Thursday, October 22, 2009

Fallujah by James Hider


April, 2004

From the very start of the occupation, Fallujah had been the epicentre of the incipient insurgency. Its citizens proudly called their hometown the City of Mosques, a description that made it sound much grander than it was. Sure, there were plenty of shiny mosques (or at least, they had been shiny before the mortars and machine guns chewed up their minarets until they looked like used toothpicks). But otherwise it was a run-down, forbidding den of haughty and staunchly religious tribesmen, perched on an ancient smuggling route from Jordan to Baghdad. It was a city steeped in tribal honor, with all the brutality and human suffering that entailed. The men of Fallujah, I was told, would pull their guns on each other for trying to jump a petrol queue. Proud and devout, with a hair-trigger response to any slight upon their manhood, the city's population of 300,000 was entangled in a web of centuries-old blood feuds into which the American army- the largest and newest tribe on the block- had stumbled.

The men of the city had a frightening disregard for the fighting capacities of their occupiers, matched only by a flagrant indifference to their own deaths. Their fate was in Allah's hands: their task was to defend only their honor and their families, in that order. Fallujah had often been described as a hotbed of support for Saddam. Closer to the truth was that even Saddam had been wary of these ferociously insular desert berserkers and had co-opted them into his Republican Guard regiments, subscribing to the old adage that you should keep your friends close, but your enemies closer.

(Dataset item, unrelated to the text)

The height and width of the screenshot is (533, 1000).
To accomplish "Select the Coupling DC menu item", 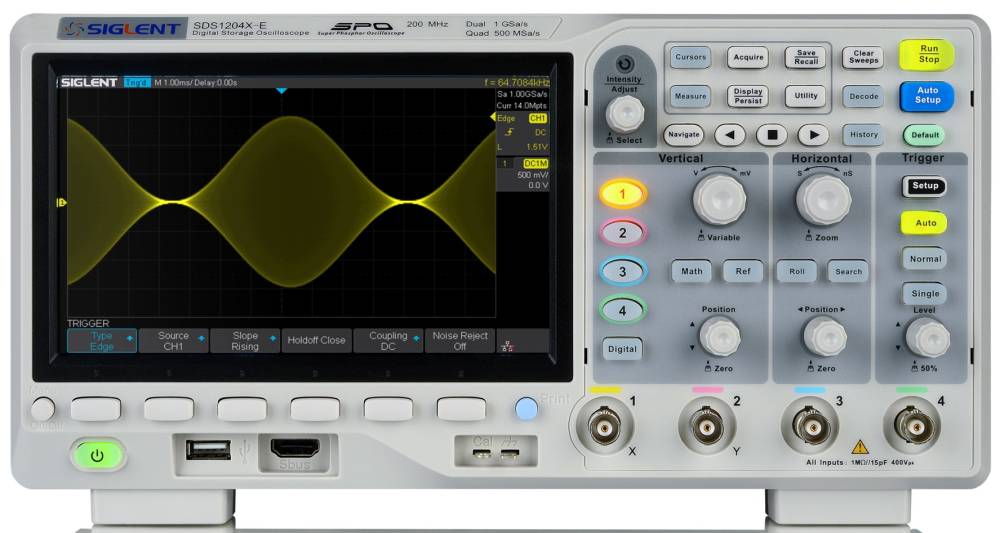I will pyautogui.click(x=388, y=341).
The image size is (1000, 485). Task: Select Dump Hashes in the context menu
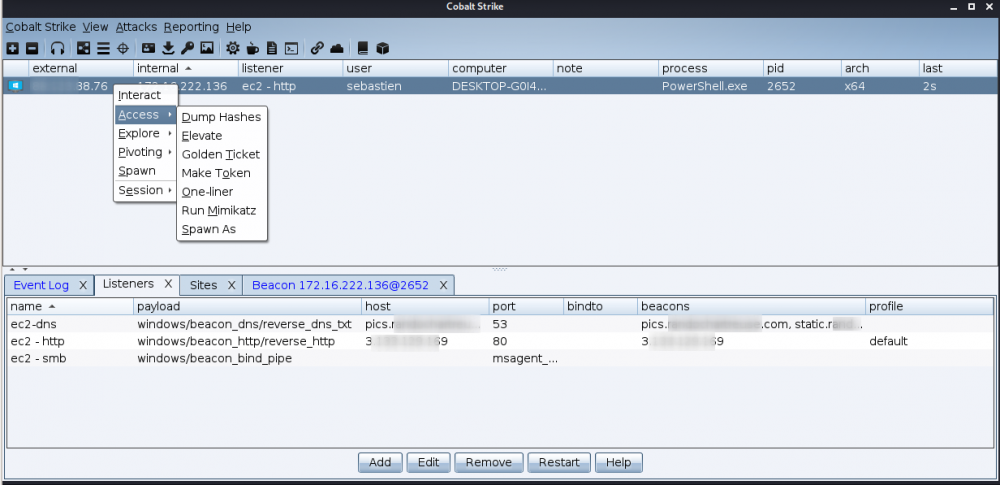221,117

The buildings were the same washed-out non-color as the dusty flat-lands that limped off to the horizon, as though one of the seasonal dust storms had long ago been frozen by some capricious djinn into the shapes of houses and streets. The merchants' homes were walled mini-fortresses, or sprawling neo-Babylonian displays of gaudy opulence, with every possible combination of stone colonnade, Swiss gable and Roman palisade available to the kitsch-loving ranks of Iraqi sheikhdom...The last time I had plucked up the courage to walk through the market in Fallujah, while on a trip there a couple of months before, a small boy had called out to me. 'Mister, Mister.' When I looked at him he mimed firing an imaginary RPG at my face. I smiled nervously and walked quickly back to my car, the market stallholders staring at me impassively as I left. At few weeks after that, a group of American security contractors working for the firm were ambushed by local clansmen, raked with machine-gun bullets and blown up by rocket fire. Then a howling, capering mob came out and beat the burning bodies with sticks, tied them with string to the rear bumpers of cars and dragged then down Fallujah's main street, to a steel girder bridge built by the British in the 1940s....

Lieutenant Colonel Brennan Byrne, commander of the First Battalion, Fifth Regiment of the U.S. Marine Corps ordered his men to shave off the wispy moustaches they had been told to grow as a token of respect for the local tribesmen and launched a large-scale 'cordon and knock' sweep of the city for the killers. Almost instantly they ran into a well-prepared guerrilla force. Lulu, who was with the marines, was pinned down by rocket and machine gun fire with her embed unit and had to be extracted by armoured vehicles. She phoned me in my Baghdad hotel room the same night and told me to get down to Fallujah as quickly as possible.

Unlikely as it had seemed even a week before it happened, the American military had lost control of the main highway leading west from Baghdad to Jordan. Right on the outskirts of the occupied capital, gunman pinned down US supply convoys with roadside bombs and rocket attacks, the terrified ex-military drivers hunkered by their stalled 18-wheelers, clutching carbines and waiting to be kidnapped or killed. The sinews of the occupation were snapping fast... It took a week of badgering the marines before the agreed to fly me and a few other journalists to the fighting...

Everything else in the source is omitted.